This is a very powerful book that is quite philosophical and spiritual nature. It draws on Christianity and Buddhism to help explain points that otherwise may seem so otherworldly to you they almost reach absurdity.
I understand all of these points as they make sense to me but whenever I have tried to talk about them to anyone I’m shutdown. Yet the author has not only managed to phrase these correctly but become a world wide success. He clearly must be on to something here and through the mindfulness movement he is enjoying increased popularity as his book has been translated into at least 30 languages.
It is odd that if I try to explain something of this nature, I’m cut out from society and labelled an eccentric but someone else who is more articulate can express the same ideas and be praised for it. There is a lot of hypocrisy in the world and I don’t think I will ever be able to overcome it as it’s just so suffocating and ever present.
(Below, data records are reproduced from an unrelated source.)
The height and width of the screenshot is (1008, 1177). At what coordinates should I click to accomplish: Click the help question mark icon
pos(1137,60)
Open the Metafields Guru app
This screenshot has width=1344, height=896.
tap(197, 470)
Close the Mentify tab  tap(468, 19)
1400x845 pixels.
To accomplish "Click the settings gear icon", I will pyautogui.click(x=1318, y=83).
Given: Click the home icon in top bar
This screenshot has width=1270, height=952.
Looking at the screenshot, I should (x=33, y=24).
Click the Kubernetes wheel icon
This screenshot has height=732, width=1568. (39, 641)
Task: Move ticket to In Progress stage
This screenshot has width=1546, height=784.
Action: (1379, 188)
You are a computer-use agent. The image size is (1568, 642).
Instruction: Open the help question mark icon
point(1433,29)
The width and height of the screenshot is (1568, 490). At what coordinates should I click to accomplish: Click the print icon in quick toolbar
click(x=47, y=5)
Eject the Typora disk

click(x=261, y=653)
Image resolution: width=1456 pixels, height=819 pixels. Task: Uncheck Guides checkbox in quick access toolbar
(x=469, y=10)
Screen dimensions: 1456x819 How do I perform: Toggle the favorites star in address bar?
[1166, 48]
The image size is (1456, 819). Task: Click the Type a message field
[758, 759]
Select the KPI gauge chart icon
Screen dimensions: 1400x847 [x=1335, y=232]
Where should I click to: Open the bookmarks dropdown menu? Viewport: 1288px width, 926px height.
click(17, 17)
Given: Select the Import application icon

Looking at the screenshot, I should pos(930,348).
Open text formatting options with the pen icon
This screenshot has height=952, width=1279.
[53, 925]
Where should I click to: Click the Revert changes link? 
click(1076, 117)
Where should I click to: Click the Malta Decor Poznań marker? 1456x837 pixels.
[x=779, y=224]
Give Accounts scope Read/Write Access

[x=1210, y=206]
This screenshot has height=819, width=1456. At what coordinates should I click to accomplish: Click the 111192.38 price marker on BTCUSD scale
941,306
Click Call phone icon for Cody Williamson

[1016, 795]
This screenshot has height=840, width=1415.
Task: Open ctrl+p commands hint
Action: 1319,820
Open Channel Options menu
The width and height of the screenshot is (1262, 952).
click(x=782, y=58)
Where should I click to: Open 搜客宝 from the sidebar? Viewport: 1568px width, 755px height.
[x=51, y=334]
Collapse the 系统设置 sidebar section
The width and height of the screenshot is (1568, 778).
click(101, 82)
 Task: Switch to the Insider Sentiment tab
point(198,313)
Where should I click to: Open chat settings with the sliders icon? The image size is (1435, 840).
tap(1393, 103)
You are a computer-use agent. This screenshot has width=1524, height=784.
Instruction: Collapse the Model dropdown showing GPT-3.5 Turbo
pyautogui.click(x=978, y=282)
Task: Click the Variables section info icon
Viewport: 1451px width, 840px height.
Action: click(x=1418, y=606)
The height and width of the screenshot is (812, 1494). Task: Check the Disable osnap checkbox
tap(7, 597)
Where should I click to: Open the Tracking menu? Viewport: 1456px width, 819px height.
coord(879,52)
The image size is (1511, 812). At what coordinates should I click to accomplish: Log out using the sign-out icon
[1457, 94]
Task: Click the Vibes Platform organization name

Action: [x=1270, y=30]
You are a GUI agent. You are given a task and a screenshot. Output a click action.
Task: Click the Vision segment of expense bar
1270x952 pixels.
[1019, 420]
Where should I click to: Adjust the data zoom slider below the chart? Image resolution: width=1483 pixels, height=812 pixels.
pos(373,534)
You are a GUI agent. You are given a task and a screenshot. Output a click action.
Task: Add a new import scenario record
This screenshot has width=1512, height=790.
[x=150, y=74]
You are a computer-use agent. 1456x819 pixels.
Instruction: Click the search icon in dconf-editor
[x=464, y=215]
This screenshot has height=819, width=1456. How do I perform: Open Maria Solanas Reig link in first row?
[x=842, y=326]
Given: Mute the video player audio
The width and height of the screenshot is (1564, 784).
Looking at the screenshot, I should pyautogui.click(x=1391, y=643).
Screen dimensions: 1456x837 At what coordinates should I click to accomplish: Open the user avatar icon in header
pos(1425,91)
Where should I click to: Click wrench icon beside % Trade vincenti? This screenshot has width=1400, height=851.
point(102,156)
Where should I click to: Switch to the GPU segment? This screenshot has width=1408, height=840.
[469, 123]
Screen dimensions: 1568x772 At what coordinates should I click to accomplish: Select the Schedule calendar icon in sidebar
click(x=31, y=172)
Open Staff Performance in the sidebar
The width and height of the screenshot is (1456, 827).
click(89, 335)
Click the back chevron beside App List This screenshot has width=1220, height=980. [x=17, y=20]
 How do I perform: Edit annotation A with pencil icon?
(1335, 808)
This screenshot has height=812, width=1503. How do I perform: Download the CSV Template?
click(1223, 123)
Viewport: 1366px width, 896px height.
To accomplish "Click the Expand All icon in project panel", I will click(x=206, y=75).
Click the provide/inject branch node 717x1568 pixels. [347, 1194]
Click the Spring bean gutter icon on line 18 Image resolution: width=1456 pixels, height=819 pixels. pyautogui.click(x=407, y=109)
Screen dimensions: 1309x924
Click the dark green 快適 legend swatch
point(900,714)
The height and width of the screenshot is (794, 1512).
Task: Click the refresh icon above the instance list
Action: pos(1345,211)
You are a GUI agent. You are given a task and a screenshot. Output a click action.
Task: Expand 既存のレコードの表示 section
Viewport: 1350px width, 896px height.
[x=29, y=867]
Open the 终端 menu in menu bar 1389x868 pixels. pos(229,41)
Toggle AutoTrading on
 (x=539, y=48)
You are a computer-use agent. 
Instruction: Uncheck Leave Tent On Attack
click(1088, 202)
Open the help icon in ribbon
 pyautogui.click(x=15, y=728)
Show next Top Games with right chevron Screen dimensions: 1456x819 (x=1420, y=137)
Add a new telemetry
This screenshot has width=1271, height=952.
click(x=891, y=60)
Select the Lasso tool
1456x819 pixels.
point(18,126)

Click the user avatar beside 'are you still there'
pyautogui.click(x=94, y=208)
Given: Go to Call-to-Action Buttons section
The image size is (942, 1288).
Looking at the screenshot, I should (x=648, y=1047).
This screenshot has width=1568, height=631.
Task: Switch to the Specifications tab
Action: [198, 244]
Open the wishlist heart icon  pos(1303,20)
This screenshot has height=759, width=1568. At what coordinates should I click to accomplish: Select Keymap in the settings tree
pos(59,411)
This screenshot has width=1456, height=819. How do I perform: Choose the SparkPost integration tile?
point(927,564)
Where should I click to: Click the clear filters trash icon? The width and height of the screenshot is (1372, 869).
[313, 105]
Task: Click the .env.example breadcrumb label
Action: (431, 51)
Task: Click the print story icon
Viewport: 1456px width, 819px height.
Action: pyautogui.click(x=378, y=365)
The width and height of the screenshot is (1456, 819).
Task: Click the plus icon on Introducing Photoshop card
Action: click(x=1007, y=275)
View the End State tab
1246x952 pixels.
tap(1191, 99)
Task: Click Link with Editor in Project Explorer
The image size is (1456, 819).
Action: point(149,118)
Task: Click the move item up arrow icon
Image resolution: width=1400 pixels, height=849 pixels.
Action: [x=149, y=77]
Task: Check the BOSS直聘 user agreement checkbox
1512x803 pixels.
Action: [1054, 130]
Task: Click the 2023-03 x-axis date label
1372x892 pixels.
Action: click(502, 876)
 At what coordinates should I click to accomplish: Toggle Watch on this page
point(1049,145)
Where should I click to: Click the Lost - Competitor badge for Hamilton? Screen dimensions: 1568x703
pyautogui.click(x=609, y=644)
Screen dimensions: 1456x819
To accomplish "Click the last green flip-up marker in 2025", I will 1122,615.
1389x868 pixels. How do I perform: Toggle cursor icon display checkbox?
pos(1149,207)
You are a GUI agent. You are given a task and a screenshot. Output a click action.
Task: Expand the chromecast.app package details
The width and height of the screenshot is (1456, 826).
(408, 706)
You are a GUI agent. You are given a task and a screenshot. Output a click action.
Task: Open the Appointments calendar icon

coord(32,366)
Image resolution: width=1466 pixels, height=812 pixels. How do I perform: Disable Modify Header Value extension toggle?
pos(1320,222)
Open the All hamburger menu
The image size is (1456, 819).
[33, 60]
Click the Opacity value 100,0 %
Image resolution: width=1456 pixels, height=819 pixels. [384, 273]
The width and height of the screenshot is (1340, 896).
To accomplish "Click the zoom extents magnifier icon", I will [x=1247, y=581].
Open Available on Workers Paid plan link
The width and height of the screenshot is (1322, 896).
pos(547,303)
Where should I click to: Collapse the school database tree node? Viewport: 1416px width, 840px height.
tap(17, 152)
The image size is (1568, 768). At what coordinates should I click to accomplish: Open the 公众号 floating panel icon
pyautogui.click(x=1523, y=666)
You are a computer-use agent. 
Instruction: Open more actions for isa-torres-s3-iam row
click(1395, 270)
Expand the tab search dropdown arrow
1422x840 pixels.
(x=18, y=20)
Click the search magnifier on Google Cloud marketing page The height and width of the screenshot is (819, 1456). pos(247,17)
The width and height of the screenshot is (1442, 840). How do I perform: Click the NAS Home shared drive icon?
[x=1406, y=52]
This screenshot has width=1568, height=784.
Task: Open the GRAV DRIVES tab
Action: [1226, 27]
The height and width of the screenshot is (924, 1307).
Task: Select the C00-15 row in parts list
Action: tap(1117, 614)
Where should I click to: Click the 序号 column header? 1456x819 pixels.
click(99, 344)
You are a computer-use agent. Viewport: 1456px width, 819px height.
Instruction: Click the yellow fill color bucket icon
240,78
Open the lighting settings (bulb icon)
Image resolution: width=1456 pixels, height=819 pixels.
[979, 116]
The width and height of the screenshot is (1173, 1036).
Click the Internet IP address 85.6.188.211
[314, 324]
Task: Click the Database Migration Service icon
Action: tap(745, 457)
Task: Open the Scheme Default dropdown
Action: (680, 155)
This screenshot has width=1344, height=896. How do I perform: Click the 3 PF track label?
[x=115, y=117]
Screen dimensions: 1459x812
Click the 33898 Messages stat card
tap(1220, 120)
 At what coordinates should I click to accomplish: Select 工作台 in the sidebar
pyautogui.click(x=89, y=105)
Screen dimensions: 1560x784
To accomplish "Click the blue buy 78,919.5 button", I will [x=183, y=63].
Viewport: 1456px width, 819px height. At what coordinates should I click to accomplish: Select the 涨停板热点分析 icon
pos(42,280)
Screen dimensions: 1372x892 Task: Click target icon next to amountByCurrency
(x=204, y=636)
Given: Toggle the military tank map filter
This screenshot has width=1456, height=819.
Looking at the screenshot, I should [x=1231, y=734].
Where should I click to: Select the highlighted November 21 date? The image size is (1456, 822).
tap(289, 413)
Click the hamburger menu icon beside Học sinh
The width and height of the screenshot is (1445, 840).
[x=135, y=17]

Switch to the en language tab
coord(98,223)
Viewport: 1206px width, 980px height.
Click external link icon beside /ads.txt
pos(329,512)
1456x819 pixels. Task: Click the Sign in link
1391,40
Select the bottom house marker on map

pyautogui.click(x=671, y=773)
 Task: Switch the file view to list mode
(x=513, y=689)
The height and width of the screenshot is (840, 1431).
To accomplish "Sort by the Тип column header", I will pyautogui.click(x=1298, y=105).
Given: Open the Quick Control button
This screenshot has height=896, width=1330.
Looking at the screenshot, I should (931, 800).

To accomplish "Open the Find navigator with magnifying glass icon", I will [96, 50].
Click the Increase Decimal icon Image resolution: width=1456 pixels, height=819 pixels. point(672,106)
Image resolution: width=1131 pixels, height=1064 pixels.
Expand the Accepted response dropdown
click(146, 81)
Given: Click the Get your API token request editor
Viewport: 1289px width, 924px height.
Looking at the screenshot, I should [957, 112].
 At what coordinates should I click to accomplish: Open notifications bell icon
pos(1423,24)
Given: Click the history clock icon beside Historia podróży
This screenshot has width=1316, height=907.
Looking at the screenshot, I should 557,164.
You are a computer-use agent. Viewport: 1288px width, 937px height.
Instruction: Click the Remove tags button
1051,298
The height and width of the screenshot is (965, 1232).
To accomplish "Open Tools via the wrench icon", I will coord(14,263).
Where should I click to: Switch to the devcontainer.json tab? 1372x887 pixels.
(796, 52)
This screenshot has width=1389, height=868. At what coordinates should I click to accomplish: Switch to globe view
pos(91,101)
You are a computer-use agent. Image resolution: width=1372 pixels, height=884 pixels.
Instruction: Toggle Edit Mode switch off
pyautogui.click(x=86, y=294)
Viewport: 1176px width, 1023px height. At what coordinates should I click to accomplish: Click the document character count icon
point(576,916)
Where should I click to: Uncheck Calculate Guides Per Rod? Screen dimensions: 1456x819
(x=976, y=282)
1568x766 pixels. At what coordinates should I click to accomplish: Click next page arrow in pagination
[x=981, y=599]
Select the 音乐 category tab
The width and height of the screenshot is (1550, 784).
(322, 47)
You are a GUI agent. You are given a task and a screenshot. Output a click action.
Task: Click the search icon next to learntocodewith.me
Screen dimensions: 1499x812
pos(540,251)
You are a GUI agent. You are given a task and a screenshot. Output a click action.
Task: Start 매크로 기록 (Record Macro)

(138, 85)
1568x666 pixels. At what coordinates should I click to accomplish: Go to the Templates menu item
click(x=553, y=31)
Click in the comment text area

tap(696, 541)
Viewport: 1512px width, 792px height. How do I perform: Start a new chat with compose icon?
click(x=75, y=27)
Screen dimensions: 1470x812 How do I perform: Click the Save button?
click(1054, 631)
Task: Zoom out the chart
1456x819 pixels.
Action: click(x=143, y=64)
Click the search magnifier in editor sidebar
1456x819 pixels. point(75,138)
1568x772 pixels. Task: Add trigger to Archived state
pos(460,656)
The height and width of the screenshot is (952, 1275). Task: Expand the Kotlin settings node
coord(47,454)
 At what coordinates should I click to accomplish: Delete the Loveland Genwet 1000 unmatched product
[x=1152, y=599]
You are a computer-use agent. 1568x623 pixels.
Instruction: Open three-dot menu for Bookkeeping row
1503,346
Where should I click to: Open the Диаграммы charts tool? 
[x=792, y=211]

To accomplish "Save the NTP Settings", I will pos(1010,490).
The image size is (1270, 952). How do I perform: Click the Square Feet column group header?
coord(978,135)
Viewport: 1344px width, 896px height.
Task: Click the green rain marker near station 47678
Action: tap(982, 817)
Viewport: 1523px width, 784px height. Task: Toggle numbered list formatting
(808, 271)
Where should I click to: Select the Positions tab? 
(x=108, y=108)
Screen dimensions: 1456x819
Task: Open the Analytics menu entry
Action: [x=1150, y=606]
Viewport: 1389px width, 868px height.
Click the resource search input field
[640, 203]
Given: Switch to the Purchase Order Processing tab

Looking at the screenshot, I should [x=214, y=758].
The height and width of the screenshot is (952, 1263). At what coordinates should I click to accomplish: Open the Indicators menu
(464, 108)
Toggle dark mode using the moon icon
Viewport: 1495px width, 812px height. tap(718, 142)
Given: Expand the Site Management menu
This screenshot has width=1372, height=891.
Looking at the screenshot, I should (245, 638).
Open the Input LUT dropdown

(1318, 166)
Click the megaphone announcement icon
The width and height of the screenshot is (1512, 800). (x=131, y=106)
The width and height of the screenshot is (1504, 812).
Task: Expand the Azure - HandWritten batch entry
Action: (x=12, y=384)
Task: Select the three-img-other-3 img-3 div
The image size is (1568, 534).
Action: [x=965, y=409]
I’m forever trying to make sense of a world that is trying to force conformity on me however this is an impossible task just like trying to fit a square cube into a round hole. Only if you deform it and remove it’s originality is this possible but then you have lost so much that you can’t get back.
This is why it is so difficult for me to participate in the world and although I try to integrate you can always see the cracks and the jagged edges that mean I’m never really meant to act in this way.; Only society determines that I must in order to be considered “normal”.
Autistics are not preprogrammed like the rest of the population seem to be so we can be innovative but we are often penalised for our errant behaviour. You can’t have new ideas, concepts, products or even lifestyles from the same tired thinking yet because it comes from those excluded from mainstream society it’s rubbished. The claustrophobic attitude of the majority is harmful to the minority that need to change the world for the better.
Yes I’m having a rant but these thoughts need to come out of my head or they will poison my thinking and infiltrate my mood and happiness for the rest of the day. I don’t live in a hermitage so I require sufficient brain power to be able to cope with the modern world.